=== Exercise material ===

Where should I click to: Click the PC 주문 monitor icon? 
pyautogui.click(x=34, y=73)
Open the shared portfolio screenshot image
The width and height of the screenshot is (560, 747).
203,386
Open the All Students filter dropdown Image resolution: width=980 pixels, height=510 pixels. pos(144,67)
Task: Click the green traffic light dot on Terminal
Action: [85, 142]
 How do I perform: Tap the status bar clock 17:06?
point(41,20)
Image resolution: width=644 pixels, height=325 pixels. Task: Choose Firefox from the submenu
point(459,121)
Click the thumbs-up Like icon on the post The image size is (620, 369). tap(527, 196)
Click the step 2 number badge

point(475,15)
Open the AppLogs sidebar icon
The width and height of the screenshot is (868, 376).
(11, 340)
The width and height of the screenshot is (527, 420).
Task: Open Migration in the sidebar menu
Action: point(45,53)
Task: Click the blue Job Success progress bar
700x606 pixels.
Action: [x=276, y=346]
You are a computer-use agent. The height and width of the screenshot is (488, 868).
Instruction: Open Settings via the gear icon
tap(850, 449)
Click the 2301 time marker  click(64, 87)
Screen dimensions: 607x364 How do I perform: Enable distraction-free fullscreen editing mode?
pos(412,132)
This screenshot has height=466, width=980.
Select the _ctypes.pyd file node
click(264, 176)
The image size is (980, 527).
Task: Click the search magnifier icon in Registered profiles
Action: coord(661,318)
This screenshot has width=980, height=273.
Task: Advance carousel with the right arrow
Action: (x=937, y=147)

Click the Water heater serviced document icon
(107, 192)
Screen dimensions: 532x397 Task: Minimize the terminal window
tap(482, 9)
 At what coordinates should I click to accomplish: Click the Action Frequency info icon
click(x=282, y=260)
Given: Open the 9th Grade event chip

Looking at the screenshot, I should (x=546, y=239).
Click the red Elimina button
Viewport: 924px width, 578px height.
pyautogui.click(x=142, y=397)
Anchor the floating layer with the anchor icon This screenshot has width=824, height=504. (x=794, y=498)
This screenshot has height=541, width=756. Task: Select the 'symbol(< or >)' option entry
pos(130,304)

===

#### [Problem to work on]
All lines from the one that contains "Click the Water heater serviced document icon" to the last line above must be given again exactly, with both included and nothing added.

#### [Result of the exercise]
Click the Water heater serviced document icon
(107, 192)
Screen dimensions: 532x397 Task: Minimize the terminal window
tap(482, 9)
 At what coordinates should I click to accomplish: Click the Action Frequency info icon
click(x=282, y=260)
Given: Open the 9th Grade event chip

Looking at the screenshot, I should (x=546, y=239).
Click the red Elimina button
Viewport: 924px width, 578px height.
pyautogui.click(x=142, y=397)
Anchor the floating layer with the anchor icon This screenshot has width=824, height=504. (x=794, y=498)
This screenshot has height=541, width=756. Task: Select the 'symbol(< or >)' option entry
pos(130,304)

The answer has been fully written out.